Body Building Foods: More Than Protein
Protein is at the heart of dietary plans for body builders. They need it for amino acids to build muscle, for tissue maintenance and repair — but that’s not all they need. Carbs and fiber are important too. Moreover, certain proteins are very good for a body builder (and other people too) while some are not. When discussing real food as opposed to supplements, here are some accessible foods which are also easy to prepare.
Don’t knock the humble bowl of oatmeal as a first meal every day. This warm dish is versatile and healthy as long as you don’t load it with sugar and fat. Cook a bowl of oats in milk or water, top with honey or brown sugar, and throw in some of the following ingredients for flavor. Your body will slowly digest this high-fiber carbohydrate which will make you feel fuller for longer but also supply valuable energy.

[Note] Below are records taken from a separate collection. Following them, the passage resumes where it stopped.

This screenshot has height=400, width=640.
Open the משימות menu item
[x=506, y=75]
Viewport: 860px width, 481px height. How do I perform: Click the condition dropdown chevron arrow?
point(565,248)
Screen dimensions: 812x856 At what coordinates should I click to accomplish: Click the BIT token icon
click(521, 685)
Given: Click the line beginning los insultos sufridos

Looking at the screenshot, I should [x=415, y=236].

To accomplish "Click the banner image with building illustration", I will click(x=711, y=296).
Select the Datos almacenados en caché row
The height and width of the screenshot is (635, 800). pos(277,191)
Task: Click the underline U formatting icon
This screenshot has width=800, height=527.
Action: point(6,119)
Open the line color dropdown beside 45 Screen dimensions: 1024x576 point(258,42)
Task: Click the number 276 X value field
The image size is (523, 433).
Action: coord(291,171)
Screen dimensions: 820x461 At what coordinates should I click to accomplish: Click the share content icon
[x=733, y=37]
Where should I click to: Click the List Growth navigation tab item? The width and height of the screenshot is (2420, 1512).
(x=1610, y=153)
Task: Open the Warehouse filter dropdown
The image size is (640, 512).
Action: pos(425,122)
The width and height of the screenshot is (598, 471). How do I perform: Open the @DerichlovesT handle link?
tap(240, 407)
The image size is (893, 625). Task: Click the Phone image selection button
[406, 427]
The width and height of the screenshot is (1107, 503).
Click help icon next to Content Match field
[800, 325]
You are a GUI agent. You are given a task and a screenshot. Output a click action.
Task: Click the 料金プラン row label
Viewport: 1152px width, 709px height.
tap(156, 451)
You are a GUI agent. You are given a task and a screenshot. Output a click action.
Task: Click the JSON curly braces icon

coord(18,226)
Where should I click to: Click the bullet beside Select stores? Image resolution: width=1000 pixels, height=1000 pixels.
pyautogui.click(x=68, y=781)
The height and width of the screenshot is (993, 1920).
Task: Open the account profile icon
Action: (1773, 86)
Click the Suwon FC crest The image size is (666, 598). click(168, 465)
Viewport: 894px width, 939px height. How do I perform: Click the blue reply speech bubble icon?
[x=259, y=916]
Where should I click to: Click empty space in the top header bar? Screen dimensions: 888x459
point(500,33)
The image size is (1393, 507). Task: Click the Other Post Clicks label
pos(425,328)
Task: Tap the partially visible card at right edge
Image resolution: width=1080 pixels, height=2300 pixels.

There is no “wrong” fruit when it comes to eating for body building, but there are better fruits containing antioxidants, potassium, or fiber. Top suggestions are blueberries, apples, bananas, and raspberries. Make a fruit salad and eat them all.
Nuts and Nut Butters
Have you ever swirled a spoonful of almond butter into your oatmeal? This adds richness or crunch plus healthy fat: Omega 3 for muscle and brain health. Choose almond, hazelnut, cashew or even natural peanut butter or chopped nut meats. You don’t need much: just a tablespoon for flavor and texture.
This is the top food listed by many body building experts when they talk about best foods for training. It is high in protein, low in fat, and easy to digest. They contain Vitamins A, D, and E as well as iron. Nutritionists disagree as to whether the yolks are necessary and certain recipes call for just the whites, while others throw in one or two yolks with several whites. Much of the protein is found in an egg yolk and a lot of the nutrition. Scramble them or make an omelet.
Lean Meat, Fish, and Poultry
Wild game is among the best red meats a person can eat because of its low fat content but that is not accessible to everyone and can be expensive. A great alternative is lean ground beef, chicken, or turkey. Chicken breasts are also excellent for supplying lean protein and iron, but some red meat is essential for Vitamin A (healthy bones and immunity). Work fish into your meal plan somewhere at least once a week. Naturally fatty fish contains the Omegas essential for muscle and brain health. Wild cod, salmon, and other fish (not farmed which is fattier than wild fish) are loaded with selenium (immunity), calcium, protein, Vitamin B12, and other nutrients. Vitamin B promotes healthy metabolism, moods, and energy.